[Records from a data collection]
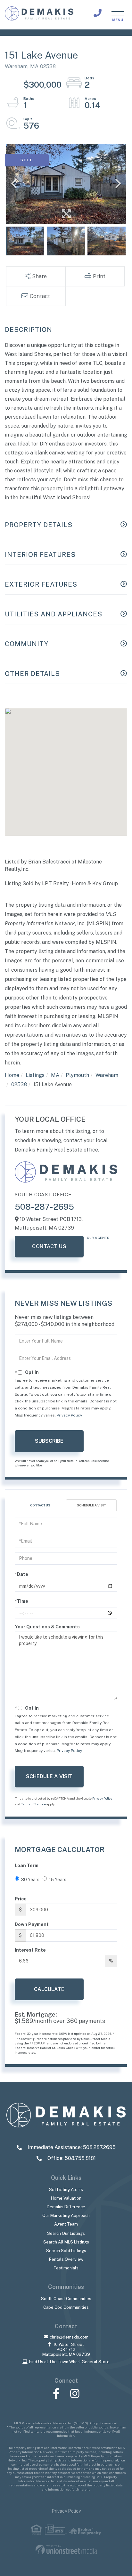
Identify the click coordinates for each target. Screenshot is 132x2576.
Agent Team (66, 2224)
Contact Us (49, 1246)
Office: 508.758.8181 (71, 2158)
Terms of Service (33, 1804)
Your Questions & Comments (47, 1626)
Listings (35, 1075)
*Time (21, 1601)
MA (55, 1075)
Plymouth (77, 1075)
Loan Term (26, 1865)
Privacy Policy (69, 1415)
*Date (21, 1574)
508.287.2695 (98, 13)
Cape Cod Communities (66, 2307)
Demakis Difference (66, 2206)
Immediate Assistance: (71, 2147)
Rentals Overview (66, 2259)
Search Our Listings (66, 2233)
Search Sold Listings (66, 2250)
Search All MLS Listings (66, 2242)
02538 (19, 1084)
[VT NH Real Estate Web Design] (66, 2550)
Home (12, 1075)
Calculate (49, 1989)
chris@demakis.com (69, 2337)
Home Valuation (66, 2198)
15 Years (57, 1879)
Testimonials (66, 2268)
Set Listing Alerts (66, 2189)
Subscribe (49, 1441)
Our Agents (98, 1238)
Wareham (106, 1075)
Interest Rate (30, 1950)
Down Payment (32, 1924)
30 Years (30, 1879)
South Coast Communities (66, 2298)
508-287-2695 (44, 1207)
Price (21, 1898)
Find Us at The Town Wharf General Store (69, 2361)
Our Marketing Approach (66, 2215)
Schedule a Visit (91, 1505)
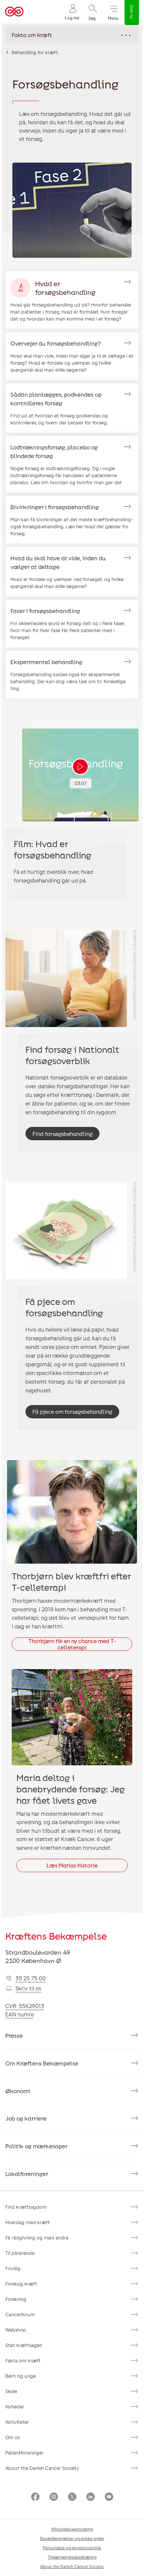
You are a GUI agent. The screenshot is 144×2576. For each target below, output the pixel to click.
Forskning (15, 2299)
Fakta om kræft (23, 2360)
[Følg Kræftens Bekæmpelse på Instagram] (54, 2497)
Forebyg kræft (21, 2284)
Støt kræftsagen (23, 2345)
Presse (14, 2035)
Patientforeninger (24, 2452)
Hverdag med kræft (27, 2222)
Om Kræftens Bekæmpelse (41, 2063)
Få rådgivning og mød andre (36, 2237)
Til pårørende (19, 2253)
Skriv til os (28, 1988)
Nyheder (14, 2406)
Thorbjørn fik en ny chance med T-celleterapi (72, 1644)
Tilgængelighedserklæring (72, 2557)
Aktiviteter (17, 2422)
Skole (11, 2391)
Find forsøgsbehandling (62, 1134)
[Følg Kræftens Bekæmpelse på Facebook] (35, 2497)
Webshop (15, 2330)
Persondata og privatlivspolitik (72, 2547)
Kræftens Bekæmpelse (56, 1936)
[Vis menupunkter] (72, 35)
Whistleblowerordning (72, 2529)
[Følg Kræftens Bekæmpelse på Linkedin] (90, 2497)
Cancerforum (20, 2314)
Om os (12, 2437)
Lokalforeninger (26, 2173)
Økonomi (17, 2091)
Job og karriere (26, 2118)
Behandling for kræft (35, 52)
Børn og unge (20, 2376)
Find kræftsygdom (26, 2207)
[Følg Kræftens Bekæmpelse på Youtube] (109, 2497)
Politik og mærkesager (36, 2146)
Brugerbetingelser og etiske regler (72, 2538)
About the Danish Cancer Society (42, 2468)
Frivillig (12, 2268)
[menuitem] (72, 12)
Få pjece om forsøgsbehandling (72, 1411)
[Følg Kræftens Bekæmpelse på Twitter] (72, 2497)
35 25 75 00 (30, 1978)
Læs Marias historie (72, 1865)
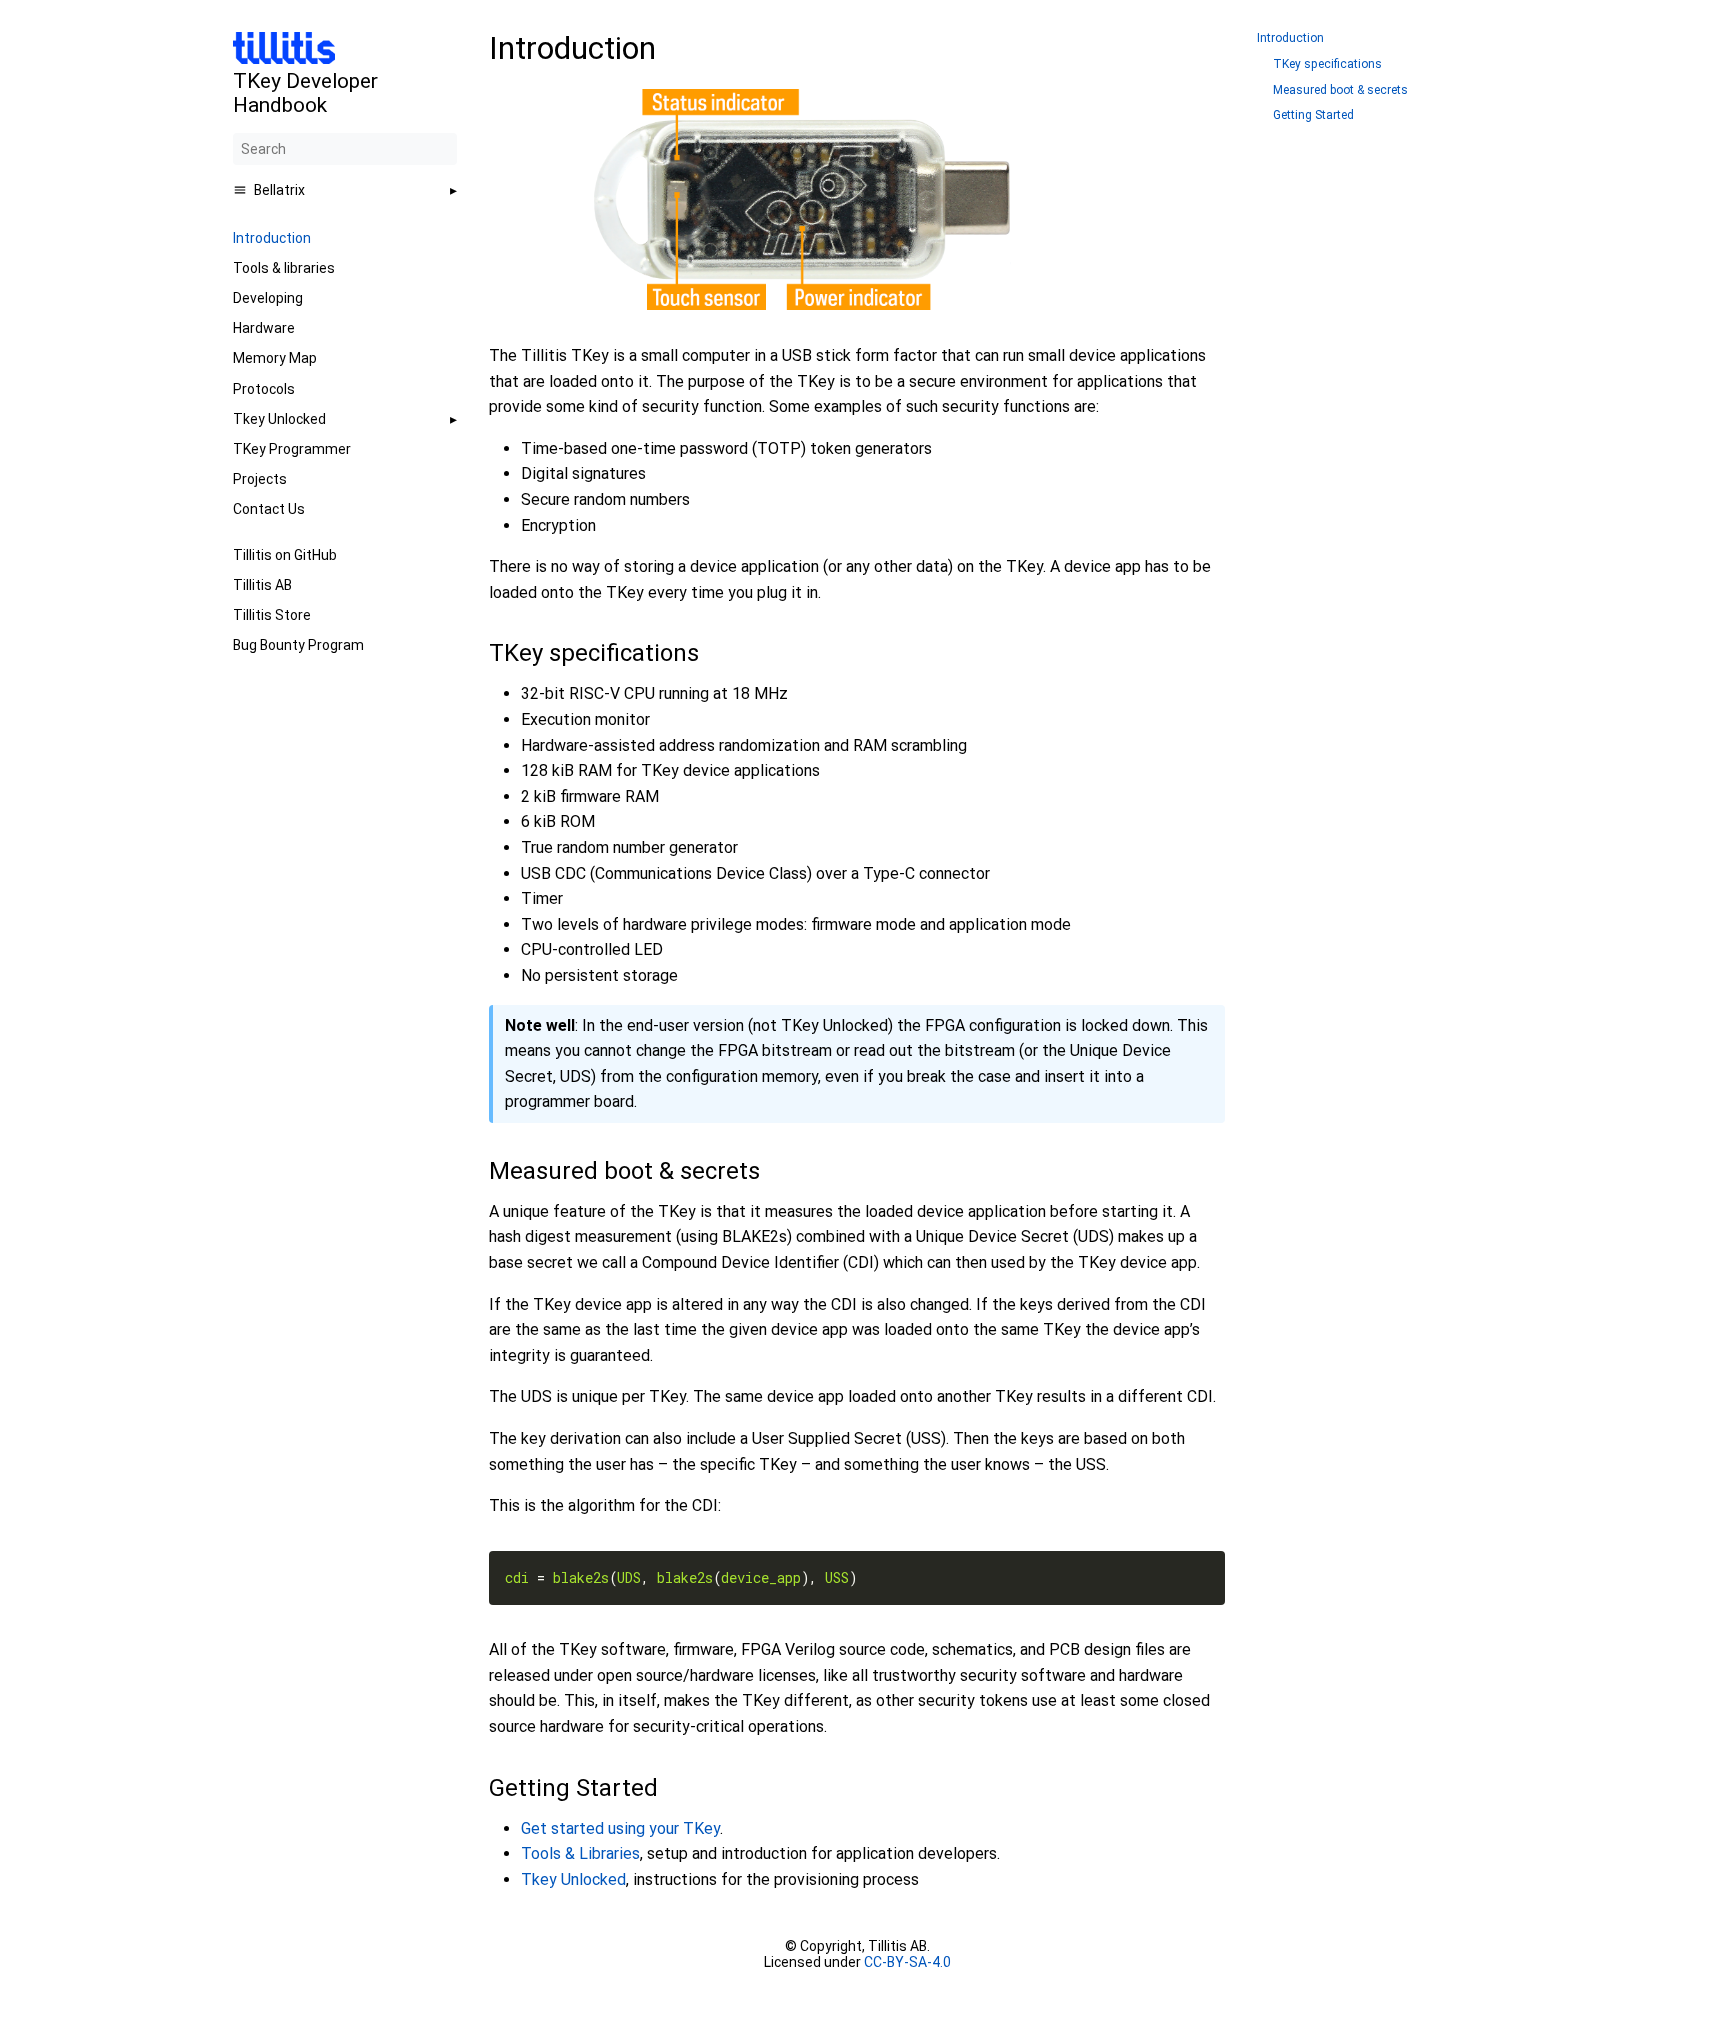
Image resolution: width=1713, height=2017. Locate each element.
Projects (260, 479)
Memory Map (275, 358)
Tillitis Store (272, 615)
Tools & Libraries (580, 1853)
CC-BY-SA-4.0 (906, 1962)
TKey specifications (1327, 64)
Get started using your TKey (620, 1828)
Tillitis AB (262, 585)
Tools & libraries (284, 268)
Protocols (264, 389)
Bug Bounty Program (298, 645)
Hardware (264, 328)
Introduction (272, 238)
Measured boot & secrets (1340, 90)
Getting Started (1313, 115)
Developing (268, 298)
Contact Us (269, 509)
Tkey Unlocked (279, 419)
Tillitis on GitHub (285, 555)
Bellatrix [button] (279, 190)
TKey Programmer (292, 449)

WORK ITEM:
With the line that has "[Vis menupunkter] (72, 35)" as the first and the line that has "Behandling for kræft (35, 52)" as the last, repeat exactly that run of lines above and no more.

ANSWER FOR THE TASK:
[Vis menupunkter] (72, 35)
Whistleblowerordning (72, 2529)
[Følg Kræftens Bekæmpelse på Linkedin] (90, 2497)
Cancerforum (20, 2314)
Om os (12, 2437)
Lokalforeninger (26, 2173)
Økonomi (17, 2091)
Job og karriere (26, 2118)
Behandling for kræft (35, 52)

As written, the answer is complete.